Hicks seems prepared to grant a request from Los Angeles for an injunction against Measure E.
“The court finds that there is no evidence at all that Kern will suffer any harm or injury by the grant of the injunction, and that there is a substantial likelihood of significant, and some irreparable, harm to Plaintiffs if the injunction is denied,” Hicks wrote in his tentative ruling.
If Hicks’ ruling stands, Los Angeles sewage agencies and the trucking companies that ferry the material to Kern County daily would be allowed to continue to transport the treated sewage sludge, also called biosolids, to Green Acres Farm and Honeybucket Farms in Kern County.
It would not be the first time the law has been halted in its tracks.
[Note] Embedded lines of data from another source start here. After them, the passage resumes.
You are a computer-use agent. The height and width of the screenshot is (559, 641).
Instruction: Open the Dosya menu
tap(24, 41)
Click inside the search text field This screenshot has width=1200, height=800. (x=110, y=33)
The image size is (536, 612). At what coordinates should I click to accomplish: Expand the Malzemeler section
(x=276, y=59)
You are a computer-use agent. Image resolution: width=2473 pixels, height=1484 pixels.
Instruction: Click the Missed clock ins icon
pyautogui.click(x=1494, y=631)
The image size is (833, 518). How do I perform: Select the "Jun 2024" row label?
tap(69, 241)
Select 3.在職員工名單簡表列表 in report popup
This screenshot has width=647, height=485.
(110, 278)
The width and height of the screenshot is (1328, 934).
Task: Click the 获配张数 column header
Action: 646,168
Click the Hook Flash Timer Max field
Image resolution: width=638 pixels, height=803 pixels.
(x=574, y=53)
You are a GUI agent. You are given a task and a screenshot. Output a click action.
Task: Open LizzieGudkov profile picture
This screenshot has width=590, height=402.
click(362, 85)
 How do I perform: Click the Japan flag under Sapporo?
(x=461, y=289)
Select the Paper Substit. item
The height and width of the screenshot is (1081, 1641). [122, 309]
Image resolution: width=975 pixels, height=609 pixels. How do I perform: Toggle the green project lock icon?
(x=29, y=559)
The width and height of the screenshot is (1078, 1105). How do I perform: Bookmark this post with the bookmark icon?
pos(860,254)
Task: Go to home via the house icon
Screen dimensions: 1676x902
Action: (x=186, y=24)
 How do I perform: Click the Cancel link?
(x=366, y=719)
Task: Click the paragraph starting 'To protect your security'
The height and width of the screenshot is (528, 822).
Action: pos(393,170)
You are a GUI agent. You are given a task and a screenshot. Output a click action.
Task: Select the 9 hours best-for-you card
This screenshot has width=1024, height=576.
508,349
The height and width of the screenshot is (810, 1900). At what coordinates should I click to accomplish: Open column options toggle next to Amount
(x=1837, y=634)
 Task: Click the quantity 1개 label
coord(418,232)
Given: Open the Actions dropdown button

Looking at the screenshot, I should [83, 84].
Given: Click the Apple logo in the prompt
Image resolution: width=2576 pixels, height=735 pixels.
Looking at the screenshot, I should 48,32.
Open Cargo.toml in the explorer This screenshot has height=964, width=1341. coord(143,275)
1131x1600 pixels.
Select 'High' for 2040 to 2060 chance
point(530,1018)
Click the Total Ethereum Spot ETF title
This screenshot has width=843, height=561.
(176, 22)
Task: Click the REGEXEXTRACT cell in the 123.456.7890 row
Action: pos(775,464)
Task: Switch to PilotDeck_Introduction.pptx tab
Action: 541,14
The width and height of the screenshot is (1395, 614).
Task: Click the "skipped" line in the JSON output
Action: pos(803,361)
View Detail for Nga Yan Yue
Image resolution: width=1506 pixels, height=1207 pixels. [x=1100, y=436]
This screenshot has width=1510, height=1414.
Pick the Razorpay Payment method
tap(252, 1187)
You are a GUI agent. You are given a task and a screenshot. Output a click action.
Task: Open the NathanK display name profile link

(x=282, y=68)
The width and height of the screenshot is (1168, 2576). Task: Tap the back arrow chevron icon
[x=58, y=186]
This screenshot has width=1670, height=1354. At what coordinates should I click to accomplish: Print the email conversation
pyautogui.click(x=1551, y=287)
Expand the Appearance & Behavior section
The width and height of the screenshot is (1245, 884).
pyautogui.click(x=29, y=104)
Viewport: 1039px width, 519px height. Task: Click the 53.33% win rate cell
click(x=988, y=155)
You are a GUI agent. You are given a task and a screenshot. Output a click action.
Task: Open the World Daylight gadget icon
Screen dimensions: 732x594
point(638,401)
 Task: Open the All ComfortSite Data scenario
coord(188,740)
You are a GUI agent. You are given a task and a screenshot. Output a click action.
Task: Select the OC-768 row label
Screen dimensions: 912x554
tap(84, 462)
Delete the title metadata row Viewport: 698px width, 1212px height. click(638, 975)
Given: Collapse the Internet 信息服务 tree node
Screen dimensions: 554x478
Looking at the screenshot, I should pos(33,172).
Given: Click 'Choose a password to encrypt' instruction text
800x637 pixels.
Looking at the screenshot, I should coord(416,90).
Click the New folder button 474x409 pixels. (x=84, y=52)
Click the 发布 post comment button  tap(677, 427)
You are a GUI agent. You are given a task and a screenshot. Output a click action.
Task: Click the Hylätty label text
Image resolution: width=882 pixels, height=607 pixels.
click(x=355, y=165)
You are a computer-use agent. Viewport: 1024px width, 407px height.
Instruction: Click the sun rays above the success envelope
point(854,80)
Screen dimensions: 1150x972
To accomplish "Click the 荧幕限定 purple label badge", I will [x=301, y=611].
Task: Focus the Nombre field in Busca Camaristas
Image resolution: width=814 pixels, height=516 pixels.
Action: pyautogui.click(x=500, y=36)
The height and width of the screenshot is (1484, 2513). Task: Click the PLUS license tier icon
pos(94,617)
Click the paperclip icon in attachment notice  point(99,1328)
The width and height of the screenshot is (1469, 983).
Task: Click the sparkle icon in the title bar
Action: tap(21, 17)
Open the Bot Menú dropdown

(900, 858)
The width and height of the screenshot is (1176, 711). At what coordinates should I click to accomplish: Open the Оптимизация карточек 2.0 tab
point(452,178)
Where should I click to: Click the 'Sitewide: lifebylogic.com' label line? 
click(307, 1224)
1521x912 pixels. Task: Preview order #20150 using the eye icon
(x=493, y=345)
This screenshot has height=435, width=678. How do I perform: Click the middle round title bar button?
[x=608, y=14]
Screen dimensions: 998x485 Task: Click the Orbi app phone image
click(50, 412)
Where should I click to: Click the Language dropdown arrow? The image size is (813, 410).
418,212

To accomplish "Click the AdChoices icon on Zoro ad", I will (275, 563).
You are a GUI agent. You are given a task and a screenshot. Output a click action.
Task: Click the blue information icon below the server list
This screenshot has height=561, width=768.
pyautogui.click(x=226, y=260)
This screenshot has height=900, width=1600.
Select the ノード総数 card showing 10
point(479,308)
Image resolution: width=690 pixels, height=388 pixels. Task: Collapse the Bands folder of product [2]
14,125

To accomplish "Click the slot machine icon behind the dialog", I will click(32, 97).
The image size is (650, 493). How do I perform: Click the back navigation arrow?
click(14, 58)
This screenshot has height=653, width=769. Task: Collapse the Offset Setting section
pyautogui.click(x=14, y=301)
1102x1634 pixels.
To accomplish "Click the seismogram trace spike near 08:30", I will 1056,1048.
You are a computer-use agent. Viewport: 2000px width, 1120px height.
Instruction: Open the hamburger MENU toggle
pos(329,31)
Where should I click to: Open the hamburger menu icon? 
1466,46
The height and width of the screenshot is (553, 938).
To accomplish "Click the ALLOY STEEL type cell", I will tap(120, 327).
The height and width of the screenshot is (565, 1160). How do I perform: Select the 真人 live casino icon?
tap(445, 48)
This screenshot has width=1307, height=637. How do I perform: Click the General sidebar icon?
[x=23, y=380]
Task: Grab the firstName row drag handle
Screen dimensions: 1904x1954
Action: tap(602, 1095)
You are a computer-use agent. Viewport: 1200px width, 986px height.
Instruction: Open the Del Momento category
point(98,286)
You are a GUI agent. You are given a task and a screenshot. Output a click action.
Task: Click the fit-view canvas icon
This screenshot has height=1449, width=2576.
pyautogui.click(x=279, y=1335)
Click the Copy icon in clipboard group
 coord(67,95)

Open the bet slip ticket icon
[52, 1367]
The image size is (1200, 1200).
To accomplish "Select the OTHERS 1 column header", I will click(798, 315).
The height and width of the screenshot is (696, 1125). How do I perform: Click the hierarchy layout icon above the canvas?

Kern County voters passed Measure E overwhelmingly in 2006 after a campaign powered by concerns about potential groundwater contamination, odors, flies and harm to Kern County’s agricultural industry.
The city of Los Angeles, which owns Green Acres Farm, Orange County and the companies that haul and spread the sludge sued immediately to block the Kern County law in U.S. District Court.
Judge Gary Feess, in November 2006, supported the claims of Los Angeles, Orange County and their business partners and issued an injunction stopping Measure E from taking effect.
Nearly three years later, the 9th Circuit Court of Appeals overturned Feess’ ruling, reversing his decision on federal law claims and refusing to hear state law claims that, the justices wrote, belonged in state court. That essentially gutted the federal case against Measure E. The U.S. Supreme Court refused to take the case and Feess chose to dismiss the case.
But, as Kern County prepared to enforce Measure E earlier this year, Los Angeles revived the case in state court, bringing back some of the federal claims.
Hicks’ stance in the case was clear as he discussed his interpretation of the campaign to pass Measure E.
“We are left with campaign material, which, as a generality, seems to be an indication the proponents were seeking to prevent big L.A. from taking advantage of little Kern by exporting its foul products to Kern and dumping them in Kern,” Hicks wrote.
Hicks’ tentative ruling appears to give Los Angeles a leg up in this new fight.